Reproduce word for word the lines starting with the one containing "Identify the location" and continuing through the one containing "center [136, 805].", both included. Leave the pictures out.
*** Opening SUPPLIED MATERIAL ***
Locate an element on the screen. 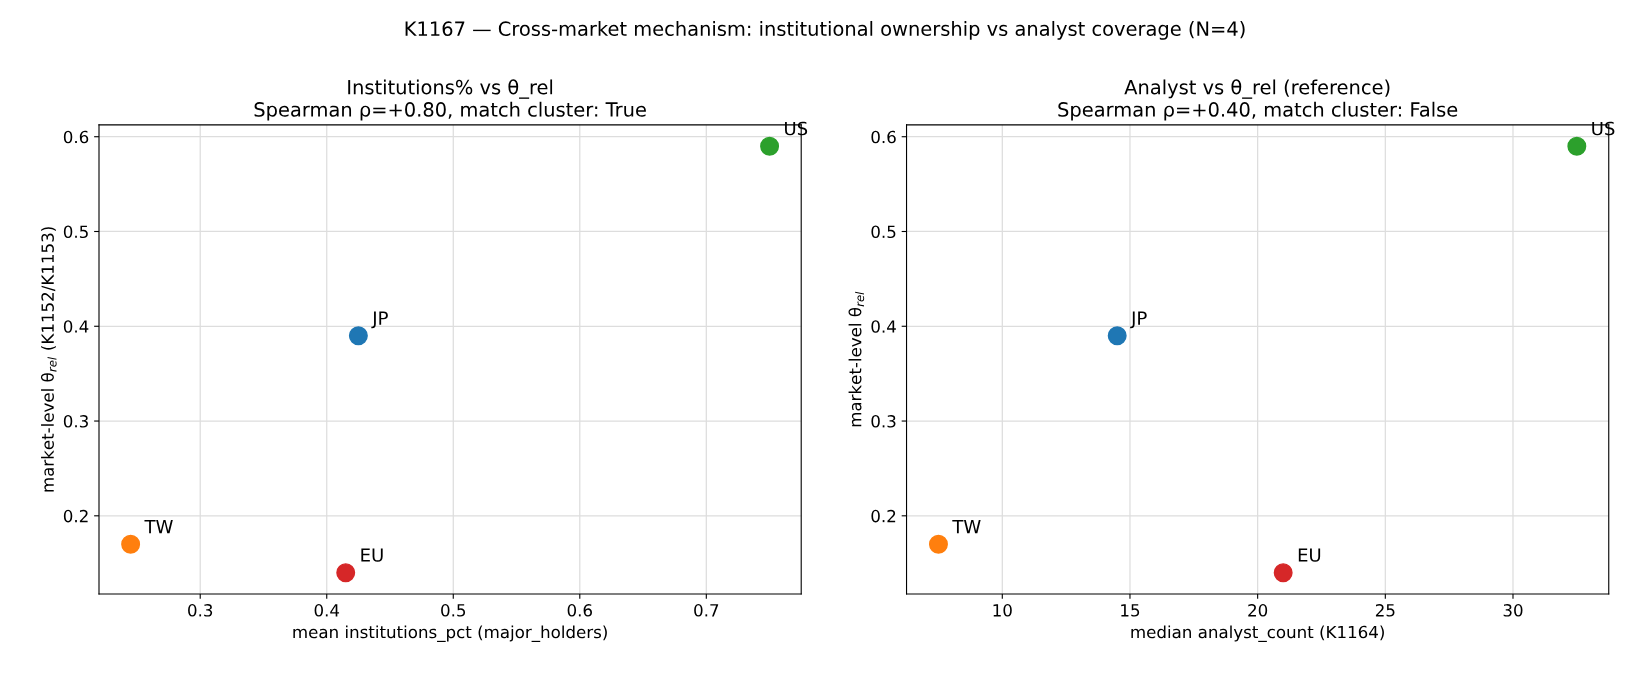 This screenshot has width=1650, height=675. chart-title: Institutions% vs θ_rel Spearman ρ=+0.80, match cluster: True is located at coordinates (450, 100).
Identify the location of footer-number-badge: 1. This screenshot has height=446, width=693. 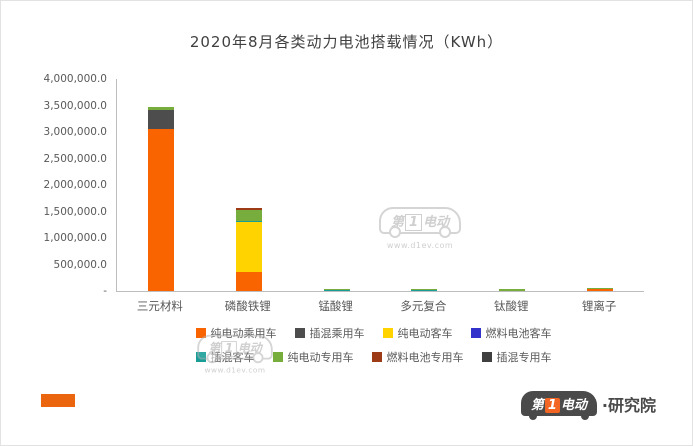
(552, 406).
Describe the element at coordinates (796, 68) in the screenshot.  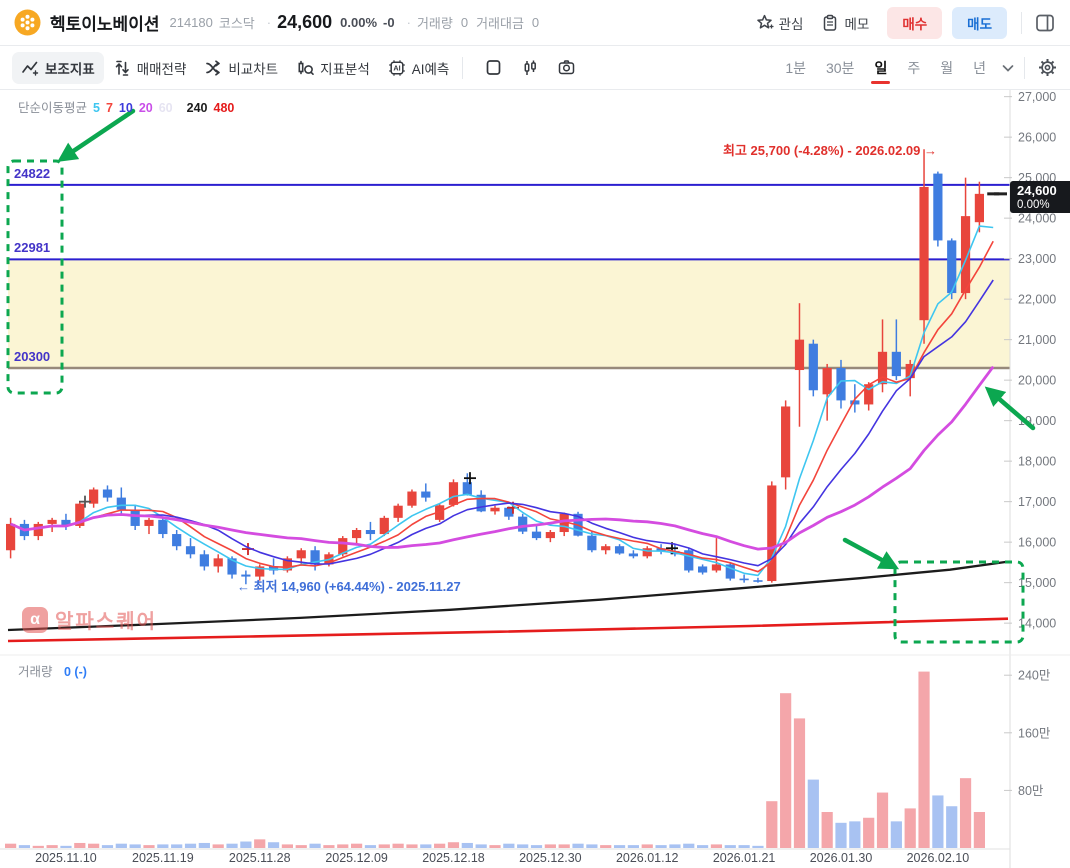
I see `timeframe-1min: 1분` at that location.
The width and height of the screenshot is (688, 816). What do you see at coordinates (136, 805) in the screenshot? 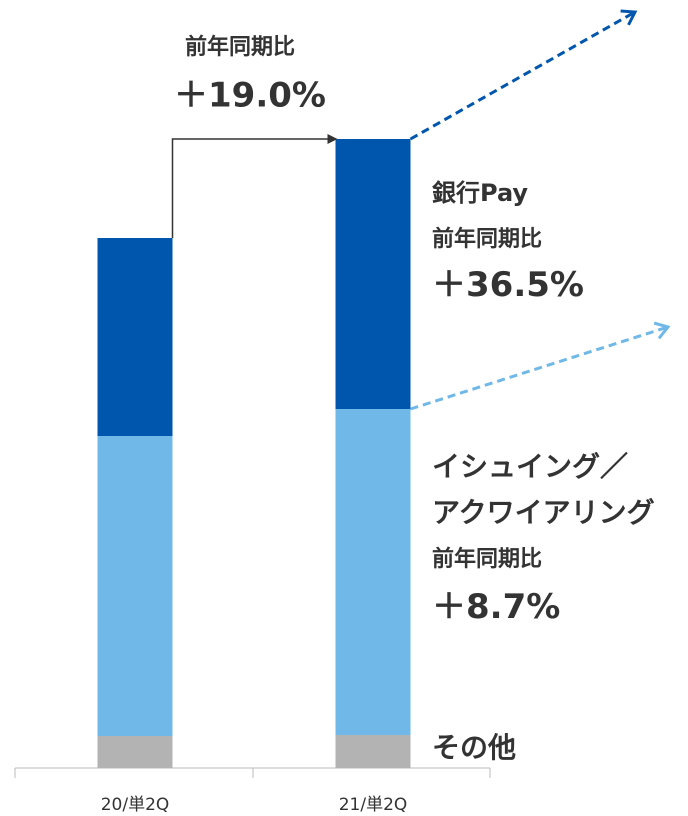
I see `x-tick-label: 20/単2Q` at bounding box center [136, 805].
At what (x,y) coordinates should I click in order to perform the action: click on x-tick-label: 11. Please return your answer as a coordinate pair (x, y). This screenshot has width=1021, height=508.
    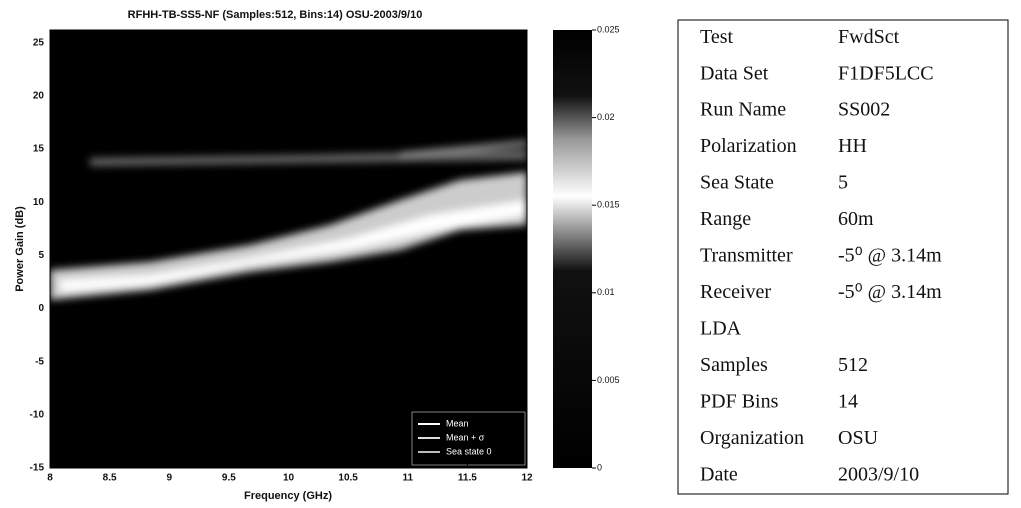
*** Closing SUPPLIED MATERIAL ***
• SOLUTION:
Identify the location of footer-number-badge: 1. This screenshot has height=446, width=693. 
(552, 406).
Describe the element at coordinates (796, 68) in the screenshot.  
I see `timeframe-1min: 1분` at that location.
The width and height of the screenshot is (688, 816). What do you see at coordinates (136, 805) in the screenshot? 
I see `x-tick-label: 20/単2Q` at bounding box center [136, 805].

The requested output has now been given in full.